The year nine students from Priory School, in Southsea, transformed clothes that could not be sold by their local branch of the British Heart Foundation into trendy new outfits. They then wore their creations for an end of term fashion show.

Their original designs were inspired by business experts who attended a special workshop organised by the South East Hampshire Education Business Partnership (EBP) around the subject of sustainable manufacturing.

Called PreLoved @ Priory, the day began with a talk from guest speaker Kiki Del Piccolo, from Marks & Spencer, in Portsmouth.

The students then split into teams to accessorise, re-stitch and alter the un-sellable second hand clothes.

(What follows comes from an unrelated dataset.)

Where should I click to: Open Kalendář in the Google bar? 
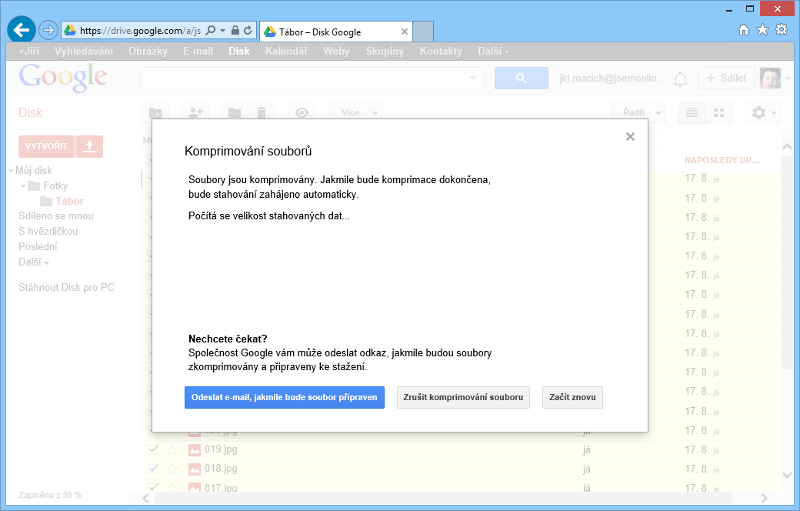(286, 50)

Fran Wright, EBP project co-ordinator, says: ‘We are so grateful to Kiki and our business partners, M&S and the British Heart Foundation.

‘The students were given a huge amount of clothing that had missing buttons, torn fabric or broken zips and gave them new life in some fabulous and highly imaginative creations.’

Business ambassadors who volunteered their time to help the teams throughout the day included designer, Linda Canning, Betty Burns from the Federation of Small Businesses and Sharon Ordish, a former member of the production team at Procter & Gamble.

Priory schoolgirl Jordan Beech, 14, says: ‘Obviously making the outfits was fun, but I also learnt how to communicate and work well in a team with people I had never worked with before.’

Roxanne Morris, of Rokii clothes shop, in Victoria Road South, Southsea, gave up her window for a week to display the vamped up clothes.

Meanwhile Springfield School, in Drayton, also rounded off their end of term with a catwalk show featuring items created by the students themselves.

Old jeans and curtain fabrics were transformed into bags while long dresses were turned into trendy mini skirts.

Lynn Evans, headteacher, says: ‘I was so impressed with the students’ designs. It was great to see all shapes and sizes on the catwalk presenting clothes on loan from local fashion shops but also original, sustainable creations.’